Data Integration & Transformation - 2

Objectives


Create a DataFrame by loading data from a CSV file and apply transformations and actions using Spark SQL. This needs to be achieved by performing the following tasks:

  • Task 1: Generate DataFrame from CSV data.
  • Task 2: Define a schema for the data.
  • Task 3: Display schema of DataFrame.
  • Task 4: Create a temporary view.
  • Task 5: Execute an SQL query.
  • Task 6: Calculate Average Salary by Department.
  • Task 7: Filter and Display IT Department Employees.
  • Task 8: Add 10% Bonus to Salaries.
  • Task 9: Find Maximum Salary by Age.
  • Task 10: Self-Join on Employee Data.
  • Task 11: Calculate Average Employee Age.
  • Task 12: Calculate Total Salary by Department.
  • Task 13: Sort Data by Age and Salary.
  • Task 14: Count Employees in Each Department.
  • Task 15: Filter Employees with the letter o in the Name.

Setup


Imports

# Installing required packages
!pip install pyspark  findspark wget

import findspark
findspark.init()

# PySpark is the Spark API for Python. In this lab, we use PySpark to initialize the SparkContext.   

from pyspark import SparkContext, SparkConf
from pyspark.sql import SparkSession

Create SparkContext Object

# Creating a SparkContext object  
sc = SparkContext.getOrCreate()

Create SparkSession

# Creating a SparkSession  
spark = SparkSession \
    .builder \
    .appName("Python Spark DataFrames basic example") \
    .config("spark.some.config.option", "some-value") \
    .getOrCreate()

Download Data

# Download the CSV data first into a local `employees.csv` file
import wget
wget.download("https://cf-courses-data.s3.us.cloud-object-storage.appdomain.cloud/IBM-BD0225EN-SkillsNetwork/data/employees.csv")

# RESPONSE
100% [................................................................................] 1321 / 1321
'employees.csv'

Task 1: Generate DataFrame from CSV data.

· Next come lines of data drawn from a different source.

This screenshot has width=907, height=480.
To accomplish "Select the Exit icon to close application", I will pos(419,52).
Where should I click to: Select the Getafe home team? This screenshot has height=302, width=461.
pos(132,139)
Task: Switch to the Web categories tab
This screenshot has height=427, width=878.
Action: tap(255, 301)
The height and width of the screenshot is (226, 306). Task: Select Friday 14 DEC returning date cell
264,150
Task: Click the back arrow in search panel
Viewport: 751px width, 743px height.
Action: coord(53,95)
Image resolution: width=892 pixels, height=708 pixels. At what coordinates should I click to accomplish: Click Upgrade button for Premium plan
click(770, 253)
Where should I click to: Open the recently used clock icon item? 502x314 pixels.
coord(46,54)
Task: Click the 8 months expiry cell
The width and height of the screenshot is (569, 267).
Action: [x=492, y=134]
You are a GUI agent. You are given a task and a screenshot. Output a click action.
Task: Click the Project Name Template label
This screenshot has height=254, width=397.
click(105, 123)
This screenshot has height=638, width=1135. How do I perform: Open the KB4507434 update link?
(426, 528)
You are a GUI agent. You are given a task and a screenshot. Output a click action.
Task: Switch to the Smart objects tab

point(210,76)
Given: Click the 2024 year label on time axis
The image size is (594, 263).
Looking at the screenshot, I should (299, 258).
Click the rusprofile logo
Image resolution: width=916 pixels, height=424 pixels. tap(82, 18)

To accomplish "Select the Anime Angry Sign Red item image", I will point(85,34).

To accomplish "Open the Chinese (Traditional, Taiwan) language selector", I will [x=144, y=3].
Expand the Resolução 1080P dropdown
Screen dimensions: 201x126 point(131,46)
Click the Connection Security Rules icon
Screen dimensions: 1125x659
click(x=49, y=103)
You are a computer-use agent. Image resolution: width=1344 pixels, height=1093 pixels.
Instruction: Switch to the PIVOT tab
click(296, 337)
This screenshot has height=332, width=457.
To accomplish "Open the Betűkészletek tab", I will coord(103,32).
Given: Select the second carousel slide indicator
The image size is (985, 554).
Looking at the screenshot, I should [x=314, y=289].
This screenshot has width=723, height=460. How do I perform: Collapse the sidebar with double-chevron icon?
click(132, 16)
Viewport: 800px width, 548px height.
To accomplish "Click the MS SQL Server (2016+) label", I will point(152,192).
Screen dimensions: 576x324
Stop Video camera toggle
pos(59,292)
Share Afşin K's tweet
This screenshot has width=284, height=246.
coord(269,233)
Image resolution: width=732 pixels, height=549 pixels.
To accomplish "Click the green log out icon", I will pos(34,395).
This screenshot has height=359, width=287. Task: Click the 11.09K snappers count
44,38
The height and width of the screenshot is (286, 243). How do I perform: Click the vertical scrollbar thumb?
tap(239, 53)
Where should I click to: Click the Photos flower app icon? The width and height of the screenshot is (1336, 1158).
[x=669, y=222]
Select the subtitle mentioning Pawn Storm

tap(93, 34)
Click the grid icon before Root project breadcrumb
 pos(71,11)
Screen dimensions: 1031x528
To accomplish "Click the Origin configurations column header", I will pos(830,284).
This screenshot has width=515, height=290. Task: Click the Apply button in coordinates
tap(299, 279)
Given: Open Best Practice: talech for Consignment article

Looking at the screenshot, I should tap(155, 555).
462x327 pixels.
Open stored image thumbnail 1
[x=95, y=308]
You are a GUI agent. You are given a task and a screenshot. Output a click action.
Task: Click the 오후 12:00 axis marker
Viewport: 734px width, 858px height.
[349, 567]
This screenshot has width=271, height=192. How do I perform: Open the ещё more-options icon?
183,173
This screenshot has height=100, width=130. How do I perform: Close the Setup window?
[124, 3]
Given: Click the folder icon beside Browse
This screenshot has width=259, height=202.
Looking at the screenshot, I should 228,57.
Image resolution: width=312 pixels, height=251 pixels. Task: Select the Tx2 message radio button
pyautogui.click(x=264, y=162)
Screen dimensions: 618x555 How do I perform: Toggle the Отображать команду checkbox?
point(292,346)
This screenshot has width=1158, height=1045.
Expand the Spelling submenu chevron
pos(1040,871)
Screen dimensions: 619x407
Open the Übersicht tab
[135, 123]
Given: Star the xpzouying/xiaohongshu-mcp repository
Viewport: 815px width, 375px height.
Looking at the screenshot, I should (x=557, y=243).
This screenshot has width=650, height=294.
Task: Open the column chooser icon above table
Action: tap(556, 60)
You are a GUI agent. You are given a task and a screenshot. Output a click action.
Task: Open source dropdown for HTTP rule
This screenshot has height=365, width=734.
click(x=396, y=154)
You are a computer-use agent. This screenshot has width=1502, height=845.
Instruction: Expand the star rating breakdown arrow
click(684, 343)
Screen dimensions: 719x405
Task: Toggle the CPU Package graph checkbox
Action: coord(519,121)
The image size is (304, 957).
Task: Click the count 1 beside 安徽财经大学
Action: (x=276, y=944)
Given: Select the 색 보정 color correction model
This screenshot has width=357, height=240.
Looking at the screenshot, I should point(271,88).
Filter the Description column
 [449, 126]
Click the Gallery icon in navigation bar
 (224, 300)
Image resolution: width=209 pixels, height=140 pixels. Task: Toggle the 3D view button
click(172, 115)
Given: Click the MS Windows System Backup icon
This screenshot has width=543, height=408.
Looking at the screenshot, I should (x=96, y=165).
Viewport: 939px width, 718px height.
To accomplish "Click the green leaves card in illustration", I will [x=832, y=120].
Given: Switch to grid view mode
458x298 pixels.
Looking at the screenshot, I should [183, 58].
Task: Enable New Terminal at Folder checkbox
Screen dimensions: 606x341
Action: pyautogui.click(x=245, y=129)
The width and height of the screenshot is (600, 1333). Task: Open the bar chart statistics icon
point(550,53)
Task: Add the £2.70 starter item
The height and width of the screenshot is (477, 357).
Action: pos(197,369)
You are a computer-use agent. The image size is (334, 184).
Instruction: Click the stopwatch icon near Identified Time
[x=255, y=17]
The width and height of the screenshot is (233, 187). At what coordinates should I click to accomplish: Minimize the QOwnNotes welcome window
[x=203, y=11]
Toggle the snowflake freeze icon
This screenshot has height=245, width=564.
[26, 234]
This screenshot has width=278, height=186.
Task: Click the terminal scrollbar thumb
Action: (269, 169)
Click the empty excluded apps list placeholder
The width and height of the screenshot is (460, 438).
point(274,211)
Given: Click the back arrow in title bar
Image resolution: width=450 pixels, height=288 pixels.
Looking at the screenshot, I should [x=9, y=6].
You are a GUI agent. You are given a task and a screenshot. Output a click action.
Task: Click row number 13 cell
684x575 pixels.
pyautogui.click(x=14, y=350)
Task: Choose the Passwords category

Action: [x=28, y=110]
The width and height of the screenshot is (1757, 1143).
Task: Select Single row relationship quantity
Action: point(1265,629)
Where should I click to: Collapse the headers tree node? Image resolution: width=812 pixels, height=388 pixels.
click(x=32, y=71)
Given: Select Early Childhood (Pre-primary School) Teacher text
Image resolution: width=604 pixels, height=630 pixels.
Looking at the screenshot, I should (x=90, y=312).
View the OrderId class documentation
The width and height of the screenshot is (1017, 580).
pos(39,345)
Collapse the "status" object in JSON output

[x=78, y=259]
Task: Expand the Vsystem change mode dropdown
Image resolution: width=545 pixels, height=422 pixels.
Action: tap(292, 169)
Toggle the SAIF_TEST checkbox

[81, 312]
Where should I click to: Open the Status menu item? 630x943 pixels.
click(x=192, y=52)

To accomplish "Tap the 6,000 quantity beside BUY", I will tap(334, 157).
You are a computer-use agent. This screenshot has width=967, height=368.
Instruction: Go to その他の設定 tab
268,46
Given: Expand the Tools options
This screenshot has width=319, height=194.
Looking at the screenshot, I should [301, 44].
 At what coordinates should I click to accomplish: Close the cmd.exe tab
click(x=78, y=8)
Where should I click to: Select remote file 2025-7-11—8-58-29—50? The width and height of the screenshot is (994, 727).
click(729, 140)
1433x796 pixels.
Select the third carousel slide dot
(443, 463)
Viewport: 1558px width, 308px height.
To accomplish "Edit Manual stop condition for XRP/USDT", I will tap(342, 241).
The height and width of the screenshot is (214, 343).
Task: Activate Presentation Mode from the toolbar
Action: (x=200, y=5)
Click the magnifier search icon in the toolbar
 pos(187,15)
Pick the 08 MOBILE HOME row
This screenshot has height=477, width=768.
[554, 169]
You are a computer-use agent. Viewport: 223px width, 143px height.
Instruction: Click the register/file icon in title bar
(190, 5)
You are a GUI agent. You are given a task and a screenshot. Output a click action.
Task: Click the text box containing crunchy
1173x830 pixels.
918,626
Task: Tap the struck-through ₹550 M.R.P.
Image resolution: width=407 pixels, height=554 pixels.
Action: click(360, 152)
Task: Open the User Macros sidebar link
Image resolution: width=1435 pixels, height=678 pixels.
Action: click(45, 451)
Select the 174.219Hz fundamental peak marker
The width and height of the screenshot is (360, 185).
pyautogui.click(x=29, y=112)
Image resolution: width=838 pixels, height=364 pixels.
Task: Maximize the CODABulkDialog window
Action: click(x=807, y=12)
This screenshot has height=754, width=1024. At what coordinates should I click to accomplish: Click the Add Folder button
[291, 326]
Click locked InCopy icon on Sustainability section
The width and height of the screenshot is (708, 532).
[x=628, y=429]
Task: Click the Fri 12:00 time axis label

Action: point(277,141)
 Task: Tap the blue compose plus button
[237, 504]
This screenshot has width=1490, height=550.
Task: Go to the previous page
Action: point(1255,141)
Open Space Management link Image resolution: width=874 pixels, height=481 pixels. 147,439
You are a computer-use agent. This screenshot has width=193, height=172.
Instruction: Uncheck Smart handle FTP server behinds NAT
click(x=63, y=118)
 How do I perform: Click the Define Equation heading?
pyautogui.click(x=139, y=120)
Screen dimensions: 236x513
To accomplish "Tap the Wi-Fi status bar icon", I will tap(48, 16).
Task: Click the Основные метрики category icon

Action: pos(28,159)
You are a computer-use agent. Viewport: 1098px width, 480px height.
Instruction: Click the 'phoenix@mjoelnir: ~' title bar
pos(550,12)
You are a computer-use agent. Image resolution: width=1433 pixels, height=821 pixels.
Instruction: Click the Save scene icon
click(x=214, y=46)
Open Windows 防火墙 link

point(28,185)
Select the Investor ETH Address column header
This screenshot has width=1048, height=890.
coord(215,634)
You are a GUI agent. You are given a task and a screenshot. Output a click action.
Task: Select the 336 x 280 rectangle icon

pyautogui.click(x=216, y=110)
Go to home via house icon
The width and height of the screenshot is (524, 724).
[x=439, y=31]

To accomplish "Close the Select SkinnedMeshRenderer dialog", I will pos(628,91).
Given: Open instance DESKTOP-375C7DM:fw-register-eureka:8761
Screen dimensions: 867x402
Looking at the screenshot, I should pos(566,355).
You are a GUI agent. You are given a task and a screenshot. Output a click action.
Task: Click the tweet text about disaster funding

  • Read data from the provided CSV file, employees.csv and import it into a Spark DataFrame variable named employees_df.
  • After viewing the data it does appear to contain headers
employees_df = spark.read.csv("employees.csv", header = True)

Preview Data

employees_df.show(5)

+------+--------+------+---+----------+
|Emp_No|Emp_Name|Salary|Age|Department|
+------+--------+------+---+----------+
|   198|  Donald|  2600| 29|        IT|
|   199| Douglas|  2600| 34|     Sales|
|   200|Jennifer|  4400| 36| Marketing|
|   201| Michael| 13000| 32|        IT|
|   202|     Pat|  6000| 39|        HR|
+------+--------+------+---+----------+
only showing top 5 rows

Task 2: Define a schema for the data

  • Construct a schema for the input data and then utilize the defined schema to read the CSV file to create a DataFrame named employees_df
from pyspark.sql.types import StructType, IntegerType, LongType, StringType, StructField
schema = StructType([
        StructField("Emp_No", LongType(), False),
        StructField("Emp_Name", StringType(), False),
        StructField("Salary", IntegerType(), True),
        StructField("Age", IntegerType(), False),
        StructField("Department", StringType(), False)
])

employees_df = (spark.read.format("csv").schema(schema).option("header", "true").load("employees.csv"))
employees_df.show(5)
+------+--------+------+---+----------+
|Emp_No|Emp_Name|Salary|Age|Department|
+------+--------+------+---+----------+
|   198|  Donald|  2600| 29|        IT|
|   199| Douglas|  2600| 34|     Sales|
|   200|Jennifer|  4400| 36| Marketing|
|   201| Michael| 13000| 32|        IT|
|   202|     Pat|  6000| 39|        HR|
+------+--------+------+---+----------+
only showing top 5 rows

Task 3: Display schema of DataFrame

  • Display the schema of the employees_df DataFrame, showing all columns and their respective data types. 
employees_df.printSchema()
root
 |-- Emp_No: long (nullable = true)
 |-- Emp_Name: string (nullable = true)
 |-- Salary: integer (nullable = true)
 |-- Age: integer (nullable = true)
 |-- Department: string (nullable = true)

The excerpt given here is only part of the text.